Validation Error Details

{
  "error": {
    "code": "VALIDATION_ERROR",
    "message": "Input validation failed",
    "details": {
      "fields": {
        "email": "Invalid email format",
        "password": "Password must be at least 8 characters"
      }
    }
  }
}

Versioning Strategy

API Versioning

GraphQL does not use URL versioning. Instead:

  1. Schema evolution — Fields and types are added without removal. Deprecated fields are marked with @deprecated directive and maintained for a minimum of 90 days.
  2. Breaking changes — Announced via Changelog and GitHub Releases.
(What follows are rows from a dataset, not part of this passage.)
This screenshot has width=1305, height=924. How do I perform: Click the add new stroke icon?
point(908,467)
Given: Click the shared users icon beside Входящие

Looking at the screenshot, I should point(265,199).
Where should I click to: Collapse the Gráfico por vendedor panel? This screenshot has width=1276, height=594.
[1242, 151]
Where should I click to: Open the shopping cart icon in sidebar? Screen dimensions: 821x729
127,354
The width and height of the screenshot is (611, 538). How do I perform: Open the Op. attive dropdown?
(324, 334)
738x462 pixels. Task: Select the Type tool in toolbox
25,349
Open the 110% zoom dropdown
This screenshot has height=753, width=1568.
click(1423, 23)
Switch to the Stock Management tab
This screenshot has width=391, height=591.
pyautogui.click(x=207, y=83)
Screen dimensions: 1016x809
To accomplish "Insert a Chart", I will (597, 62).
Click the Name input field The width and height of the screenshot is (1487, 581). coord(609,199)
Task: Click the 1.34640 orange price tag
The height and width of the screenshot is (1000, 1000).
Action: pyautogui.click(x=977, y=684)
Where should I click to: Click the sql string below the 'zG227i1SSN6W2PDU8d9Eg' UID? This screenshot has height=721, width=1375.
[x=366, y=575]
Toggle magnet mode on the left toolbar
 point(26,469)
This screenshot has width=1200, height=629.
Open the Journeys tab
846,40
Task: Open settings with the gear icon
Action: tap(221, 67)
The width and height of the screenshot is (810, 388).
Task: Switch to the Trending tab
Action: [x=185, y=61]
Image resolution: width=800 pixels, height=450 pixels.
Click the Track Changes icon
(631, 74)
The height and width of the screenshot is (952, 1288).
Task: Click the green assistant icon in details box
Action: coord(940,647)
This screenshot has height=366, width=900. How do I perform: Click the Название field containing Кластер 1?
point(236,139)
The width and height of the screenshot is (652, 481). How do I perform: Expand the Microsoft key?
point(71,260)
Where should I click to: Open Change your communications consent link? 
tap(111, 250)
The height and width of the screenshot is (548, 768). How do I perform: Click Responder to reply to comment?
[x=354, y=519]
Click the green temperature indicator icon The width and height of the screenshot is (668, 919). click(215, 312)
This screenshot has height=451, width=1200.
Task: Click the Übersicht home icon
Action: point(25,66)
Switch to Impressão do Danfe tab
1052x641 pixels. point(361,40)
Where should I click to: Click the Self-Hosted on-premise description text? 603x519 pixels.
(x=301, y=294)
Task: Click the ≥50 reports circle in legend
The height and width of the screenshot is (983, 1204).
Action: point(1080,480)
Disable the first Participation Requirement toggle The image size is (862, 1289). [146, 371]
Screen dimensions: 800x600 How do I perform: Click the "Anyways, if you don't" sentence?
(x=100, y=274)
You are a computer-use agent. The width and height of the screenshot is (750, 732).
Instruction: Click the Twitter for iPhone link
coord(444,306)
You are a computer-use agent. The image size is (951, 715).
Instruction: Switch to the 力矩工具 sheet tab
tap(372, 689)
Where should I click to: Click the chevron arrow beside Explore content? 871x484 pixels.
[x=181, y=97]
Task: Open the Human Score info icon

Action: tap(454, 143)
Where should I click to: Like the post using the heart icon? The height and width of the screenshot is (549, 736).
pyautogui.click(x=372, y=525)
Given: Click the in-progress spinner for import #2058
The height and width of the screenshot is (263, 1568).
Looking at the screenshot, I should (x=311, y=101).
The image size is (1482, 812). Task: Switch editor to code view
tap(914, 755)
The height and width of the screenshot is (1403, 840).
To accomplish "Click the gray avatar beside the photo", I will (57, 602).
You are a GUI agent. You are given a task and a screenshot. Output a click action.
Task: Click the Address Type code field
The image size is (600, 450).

A 30-day migration window is provided.
  3. No v1/v2 URLs — A single /graphql endpoint evolves over time. If a breaking change is unavoidable, a new endpoint /graphql/v2 may be introduced and maintained alongside the original for 6 months.

REST Versioning

REST endpoints (webhooks, health) are not versioned at the URL level. Breaking changes to webhook payloads would result in a new webhook event type (e.g., invoice.paid.v2) with the old event maintained for 90 days.